In a sharded cluster, change streams are opened on each shard and merged. If one shard is unreachable or its oplog truncated the resume token, the entire change stream stalls. The driver may not report which shard is problematic.

To diagnose: open a change stream on each shard individually (via mongos but specifying shard name in the pipeline). Check rs.status() on each shard. Also, ensure the balancer is not causing excessive migrations that can pause oplog application.

Frequently asked questions

How do I check if my oplog is large enough?

Run rs.printReplicationInfo(). Look at the 'oplog size' and 'time between first and last op'. Ensure the time window is at least 2-3 times the expected maximum downtime for your change stream consumers. For high-write systems, start with 10GB or more.

My change stream cursor is open but not emitting events. Is it stalled?

Yes, an open cursor does not guarantee it's active. Check db.currentOp() for the getMore operation. If it shows 'waitingForToFinish' or similar, the cursor is waiting. Also, try inserting a document and see if the event arrives within a few seconds. If not, the cursor is likely stalled.

Can I resume a change stream after a primary election without losing events?

Yes, if your resume token is still in the oplog on the new primary. Save the resume token from the last event you processed, and when reconnecting, pass it as the 'resumeAfter' option. If the token is gone, you must start from 'now' and accept a gap.
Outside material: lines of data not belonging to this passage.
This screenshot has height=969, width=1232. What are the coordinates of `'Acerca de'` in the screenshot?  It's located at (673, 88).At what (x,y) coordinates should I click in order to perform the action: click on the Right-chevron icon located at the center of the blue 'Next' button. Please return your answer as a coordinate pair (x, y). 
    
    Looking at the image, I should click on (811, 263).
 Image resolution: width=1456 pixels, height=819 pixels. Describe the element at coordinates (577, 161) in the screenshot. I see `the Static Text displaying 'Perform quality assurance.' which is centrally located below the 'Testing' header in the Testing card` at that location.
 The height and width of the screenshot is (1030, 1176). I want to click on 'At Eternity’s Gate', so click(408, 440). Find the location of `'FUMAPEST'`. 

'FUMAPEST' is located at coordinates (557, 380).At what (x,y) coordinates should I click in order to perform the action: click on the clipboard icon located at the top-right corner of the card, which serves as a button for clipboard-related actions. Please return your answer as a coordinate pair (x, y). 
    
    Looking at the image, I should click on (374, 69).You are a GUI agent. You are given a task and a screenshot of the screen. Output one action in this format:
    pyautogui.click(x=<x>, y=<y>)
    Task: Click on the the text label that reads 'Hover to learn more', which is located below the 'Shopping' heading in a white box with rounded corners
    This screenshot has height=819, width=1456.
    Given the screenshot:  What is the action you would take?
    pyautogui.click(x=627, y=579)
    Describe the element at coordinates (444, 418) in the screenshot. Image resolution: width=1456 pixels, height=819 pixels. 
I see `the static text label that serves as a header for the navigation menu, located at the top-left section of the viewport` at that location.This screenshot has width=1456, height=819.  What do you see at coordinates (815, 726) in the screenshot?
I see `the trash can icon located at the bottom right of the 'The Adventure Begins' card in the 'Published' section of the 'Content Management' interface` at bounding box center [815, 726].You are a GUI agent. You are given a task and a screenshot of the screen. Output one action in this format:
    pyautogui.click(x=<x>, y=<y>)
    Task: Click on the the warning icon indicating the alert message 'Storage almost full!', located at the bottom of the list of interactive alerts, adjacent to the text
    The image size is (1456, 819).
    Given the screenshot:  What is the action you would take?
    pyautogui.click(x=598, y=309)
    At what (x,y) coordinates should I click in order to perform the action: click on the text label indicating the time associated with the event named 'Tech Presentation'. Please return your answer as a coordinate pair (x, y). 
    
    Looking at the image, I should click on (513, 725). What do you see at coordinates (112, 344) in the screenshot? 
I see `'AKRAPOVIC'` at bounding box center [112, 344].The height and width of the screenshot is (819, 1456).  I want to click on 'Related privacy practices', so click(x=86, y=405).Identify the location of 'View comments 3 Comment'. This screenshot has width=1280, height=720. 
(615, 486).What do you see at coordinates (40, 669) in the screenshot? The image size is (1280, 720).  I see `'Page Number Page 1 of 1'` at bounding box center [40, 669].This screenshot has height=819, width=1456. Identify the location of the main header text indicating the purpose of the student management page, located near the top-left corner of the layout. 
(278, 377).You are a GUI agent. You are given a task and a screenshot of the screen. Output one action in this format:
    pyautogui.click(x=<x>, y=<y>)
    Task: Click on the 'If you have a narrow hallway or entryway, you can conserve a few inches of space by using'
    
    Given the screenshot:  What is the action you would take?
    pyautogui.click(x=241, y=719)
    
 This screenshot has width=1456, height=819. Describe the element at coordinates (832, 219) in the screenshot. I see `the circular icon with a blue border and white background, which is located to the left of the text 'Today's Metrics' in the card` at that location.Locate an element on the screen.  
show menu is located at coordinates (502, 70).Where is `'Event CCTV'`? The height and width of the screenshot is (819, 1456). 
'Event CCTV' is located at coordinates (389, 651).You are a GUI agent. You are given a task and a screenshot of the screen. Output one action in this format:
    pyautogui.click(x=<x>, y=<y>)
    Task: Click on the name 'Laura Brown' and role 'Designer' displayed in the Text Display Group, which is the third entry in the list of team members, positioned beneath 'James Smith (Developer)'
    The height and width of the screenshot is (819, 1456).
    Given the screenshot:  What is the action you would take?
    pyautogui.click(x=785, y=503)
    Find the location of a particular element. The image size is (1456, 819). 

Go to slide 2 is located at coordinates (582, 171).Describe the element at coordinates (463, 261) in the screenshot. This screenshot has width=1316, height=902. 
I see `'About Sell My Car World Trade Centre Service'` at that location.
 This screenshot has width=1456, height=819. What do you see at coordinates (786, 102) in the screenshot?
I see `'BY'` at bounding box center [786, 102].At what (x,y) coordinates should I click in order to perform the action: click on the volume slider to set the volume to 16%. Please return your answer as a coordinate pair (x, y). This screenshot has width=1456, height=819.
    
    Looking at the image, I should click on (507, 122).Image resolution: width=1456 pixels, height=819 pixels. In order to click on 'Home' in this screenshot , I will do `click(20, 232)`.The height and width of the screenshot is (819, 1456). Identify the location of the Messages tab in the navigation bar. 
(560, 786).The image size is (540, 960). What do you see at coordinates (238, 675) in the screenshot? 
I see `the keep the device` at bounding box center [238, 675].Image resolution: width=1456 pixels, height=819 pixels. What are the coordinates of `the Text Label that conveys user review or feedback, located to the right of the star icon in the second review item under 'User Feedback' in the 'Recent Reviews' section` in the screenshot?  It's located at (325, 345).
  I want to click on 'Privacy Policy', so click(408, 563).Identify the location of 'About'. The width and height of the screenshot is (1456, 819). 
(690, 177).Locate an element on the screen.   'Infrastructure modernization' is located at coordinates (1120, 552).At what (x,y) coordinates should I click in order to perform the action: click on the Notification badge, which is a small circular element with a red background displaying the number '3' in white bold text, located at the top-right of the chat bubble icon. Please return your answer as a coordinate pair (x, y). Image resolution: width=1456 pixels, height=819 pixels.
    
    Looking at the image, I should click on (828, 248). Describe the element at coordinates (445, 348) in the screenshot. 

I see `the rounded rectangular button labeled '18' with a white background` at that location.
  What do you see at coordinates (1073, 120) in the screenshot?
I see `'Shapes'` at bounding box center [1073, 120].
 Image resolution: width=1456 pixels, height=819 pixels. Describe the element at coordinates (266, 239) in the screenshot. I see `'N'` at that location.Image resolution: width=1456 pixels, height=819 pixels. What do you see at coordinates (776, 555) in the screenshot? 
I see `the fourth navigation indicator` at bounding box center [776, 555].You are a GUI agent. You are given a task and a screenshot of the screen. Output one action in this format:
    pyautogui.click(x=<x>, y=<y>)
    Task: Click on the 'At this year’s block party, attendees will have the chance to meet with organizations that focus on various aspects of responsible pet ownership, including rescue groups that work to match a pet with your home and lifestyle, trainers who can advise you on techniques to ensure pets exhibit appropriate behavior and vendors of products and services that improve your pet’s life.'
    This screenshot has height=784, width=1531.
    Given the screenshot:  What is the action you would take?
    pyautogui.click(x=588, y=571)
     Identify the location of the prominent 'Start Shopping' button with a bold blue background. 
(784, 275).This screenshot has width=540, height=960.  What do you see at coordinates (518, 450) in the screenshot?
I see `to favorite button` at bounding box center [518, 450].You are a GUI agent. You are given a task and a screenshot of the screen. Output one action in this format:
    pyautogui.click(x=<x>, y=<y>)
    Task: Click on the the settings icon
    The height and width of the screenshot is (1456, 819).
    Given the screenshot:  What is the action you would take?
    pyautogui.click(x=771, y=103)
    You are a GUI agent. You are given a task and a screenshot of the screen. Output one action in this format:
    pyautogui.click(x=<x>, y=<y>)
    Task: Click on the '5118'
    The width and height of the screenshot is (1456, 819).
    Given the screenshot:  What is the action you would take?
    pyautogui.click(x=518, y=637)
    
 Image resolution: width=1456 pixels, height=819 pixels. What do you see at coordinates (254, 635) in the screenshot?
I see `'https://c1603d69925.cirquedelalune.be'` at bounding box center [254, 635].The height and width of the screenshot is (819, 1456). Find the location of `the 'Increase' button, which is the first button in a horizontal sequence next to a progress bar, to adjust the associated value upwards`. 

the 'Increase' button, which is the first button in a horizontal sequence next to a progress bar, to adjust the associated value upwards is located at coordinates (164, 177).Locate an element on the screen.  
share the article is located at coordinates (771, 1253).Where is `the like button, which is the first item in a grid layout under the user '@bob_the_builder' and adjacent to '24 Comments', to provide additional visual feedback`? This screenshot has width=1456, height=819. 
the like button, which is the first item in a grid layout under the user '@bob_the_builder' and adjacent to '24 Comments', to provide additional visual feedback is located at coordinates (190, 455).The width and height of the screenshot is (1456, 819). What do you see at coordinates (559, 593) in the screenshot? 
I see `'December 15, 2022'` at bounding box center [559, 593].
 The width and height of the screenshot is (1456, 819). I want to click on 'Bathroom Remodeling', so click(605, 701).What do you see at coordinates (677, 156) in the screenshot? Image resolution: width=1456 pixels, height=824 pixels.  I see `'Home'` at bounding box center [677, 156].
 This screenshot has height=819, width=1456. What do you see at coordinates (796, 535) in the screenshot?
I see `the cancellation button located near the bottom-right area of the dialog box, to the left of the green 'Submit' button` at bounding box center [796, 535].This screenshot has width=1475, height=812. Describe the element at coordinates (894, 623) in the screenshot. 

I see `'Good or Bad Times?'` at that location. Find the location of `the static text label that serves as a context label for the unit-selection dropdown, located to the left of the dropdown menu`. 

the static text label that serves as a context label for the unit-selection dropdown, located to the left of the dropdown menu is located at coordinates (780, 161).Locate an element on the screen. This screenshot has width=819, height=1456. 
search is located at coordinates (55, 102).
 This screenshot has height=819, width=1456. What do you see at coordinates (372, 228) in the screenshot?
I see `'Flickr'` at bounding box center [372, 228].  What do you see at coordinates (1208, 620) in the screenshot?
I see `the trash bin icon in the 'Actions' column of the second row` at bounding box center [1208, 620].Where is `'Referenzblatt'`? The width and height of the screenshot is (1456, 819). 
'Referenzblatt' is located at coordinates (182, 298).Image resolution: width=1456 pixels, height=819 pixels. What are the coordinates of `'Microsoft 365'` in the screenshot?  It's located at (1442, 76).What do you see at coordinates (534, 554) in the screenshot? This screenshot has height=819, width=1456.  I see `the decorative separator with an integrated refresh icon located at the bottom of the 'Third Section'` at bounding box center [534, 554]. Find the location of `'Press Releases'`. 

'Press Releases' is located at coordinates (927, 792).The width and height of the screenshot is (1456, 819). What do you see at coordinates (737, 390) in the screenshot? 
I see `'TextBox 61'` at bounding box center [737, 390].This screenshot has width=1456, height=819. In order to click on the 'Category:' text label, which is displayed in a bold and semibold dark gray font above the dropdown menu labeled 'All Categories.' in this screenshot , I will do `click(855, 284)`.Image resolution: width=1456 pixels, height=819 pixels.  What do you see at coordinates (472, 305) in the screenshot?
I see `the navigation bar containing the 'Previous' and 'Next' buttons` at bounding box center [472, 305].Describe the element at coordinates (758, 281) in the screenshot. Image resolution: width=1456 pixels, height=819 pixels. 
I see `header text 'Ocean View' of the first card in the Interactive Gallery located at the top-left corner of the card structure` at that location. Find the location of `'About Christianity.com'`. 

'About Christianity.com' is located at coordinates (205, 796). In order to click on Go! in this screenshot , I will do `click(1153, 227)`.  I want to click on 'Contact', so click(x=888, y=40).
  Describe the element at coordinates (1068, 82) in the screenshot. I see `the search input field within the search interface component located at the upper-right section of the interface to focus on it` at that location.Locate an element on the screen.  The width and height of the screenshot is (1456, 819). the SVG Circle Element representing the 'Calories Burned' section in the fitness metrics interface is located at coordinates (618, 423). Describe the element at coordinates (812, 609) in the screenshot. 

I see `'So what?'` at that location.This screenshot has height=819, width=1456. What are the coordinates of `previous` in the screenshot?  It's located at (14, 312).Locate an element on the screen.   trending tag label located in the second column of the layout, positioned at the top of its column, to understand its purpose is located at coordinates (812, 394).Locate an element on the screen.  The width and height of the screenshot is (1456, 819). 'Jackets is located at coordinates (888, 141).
What driver settings help prevent change stream stalls?

Set maxAwaitTimeMS to a value that forces regular empty batches (e.g., 5000ms). Enable heartbeat (keepalive) on TCP connections. Use the latest driver version and set serverSelectionTimeoutMS high enough for elections. Also, set retryReads to true.

Why does my change stream work on a standalone but not in a replica set?

Change streams require a replica set or sharded cluster (standalone does not have an oplog). Ensure your deployment is a replica set, even if single node. Also, check that the read concern is set to 'majority' (default) and write concern is appropriate.